(Stored items)
--------------------------------------------------

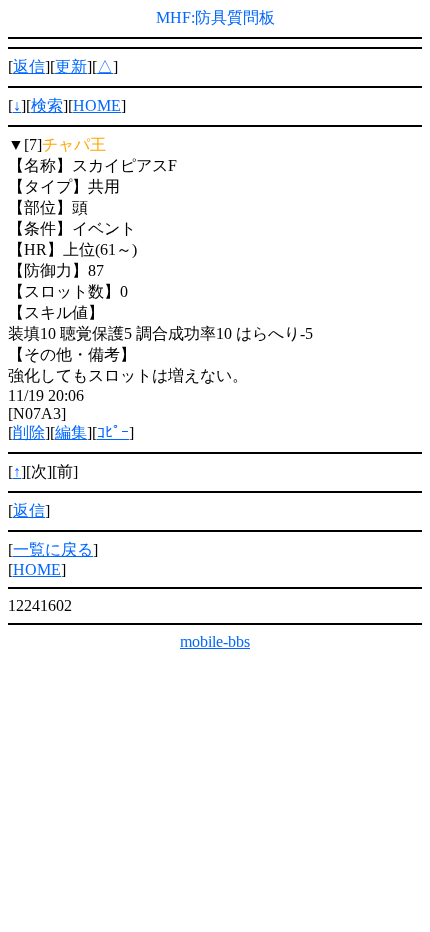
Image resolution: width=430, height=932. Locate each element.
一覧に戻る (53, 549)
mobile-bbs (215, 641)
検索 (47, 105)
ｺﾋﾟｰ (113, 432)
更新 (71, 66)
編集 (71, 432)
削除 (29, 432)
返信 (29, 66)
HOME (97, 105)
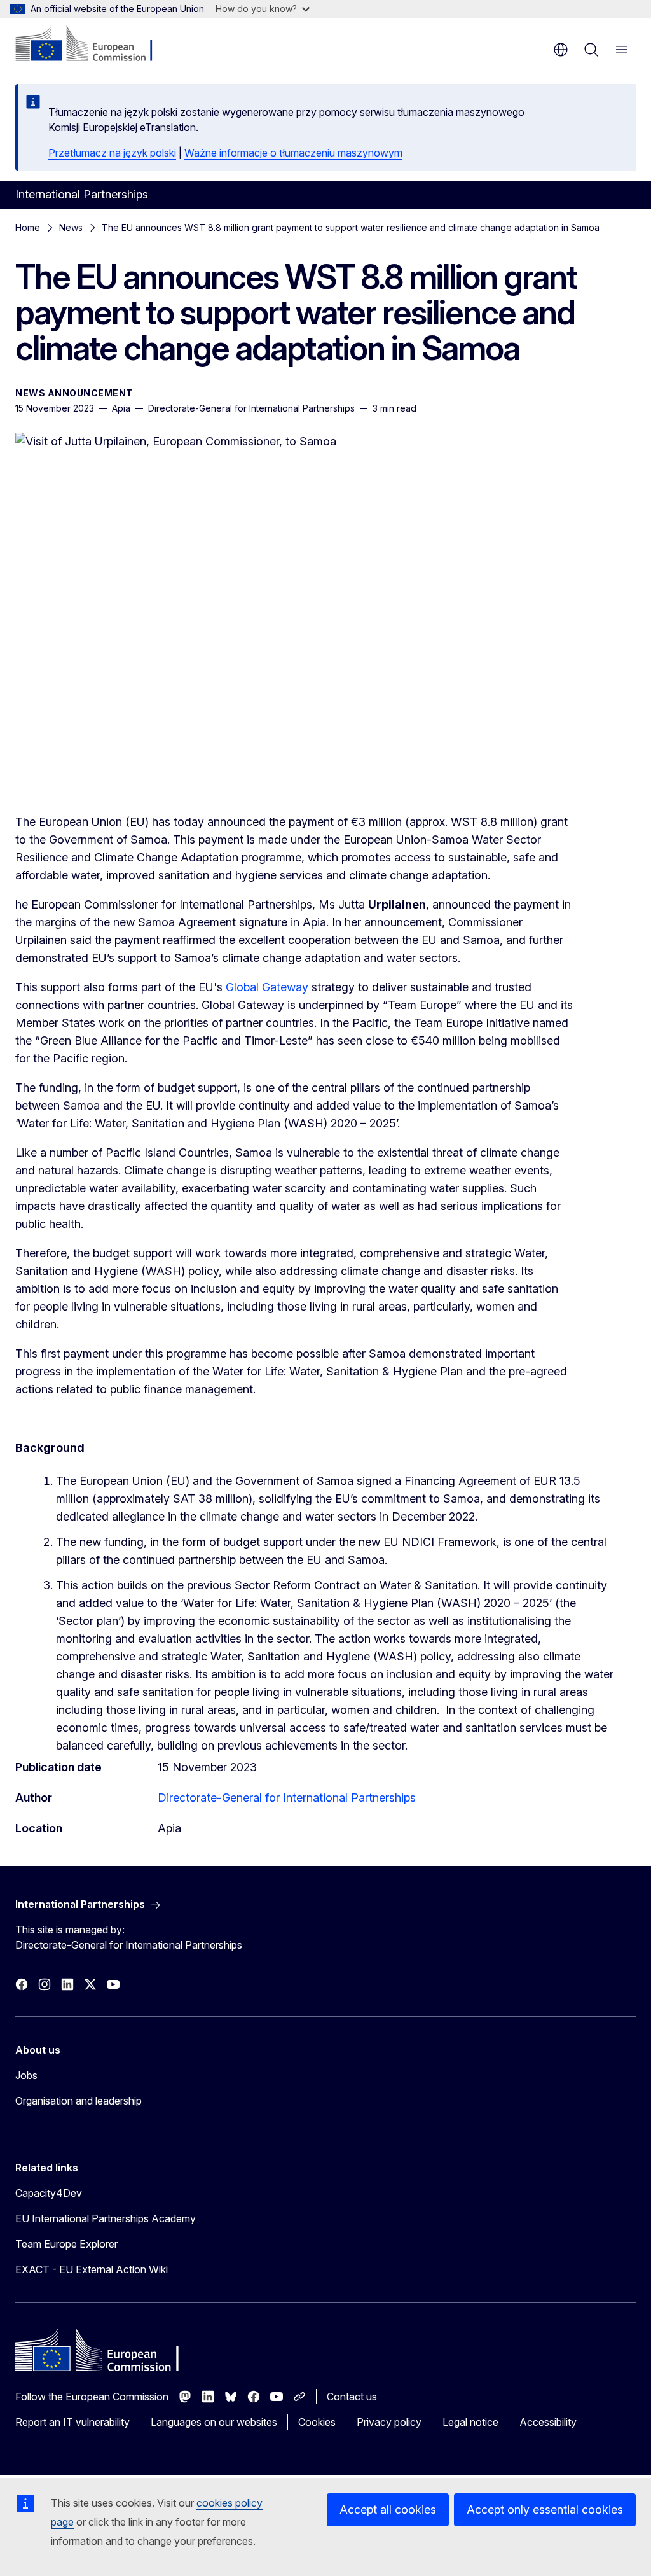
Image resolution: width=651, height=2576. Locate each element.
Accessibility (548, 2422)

--------------------------------------------------

* [Work instructions]: Return exactly the lines from the one containing "更新 (71, 66)" through the end of the records, leaving out every picture.

* [Your response]:
更新 (71, 66)
編集 (71, 432)
削除 (29, 432)
返信 (29, 66)
HOME (97, 105)
Image resolution: width=651, height=2576. Locate each element.
Accessibility (548, 2422)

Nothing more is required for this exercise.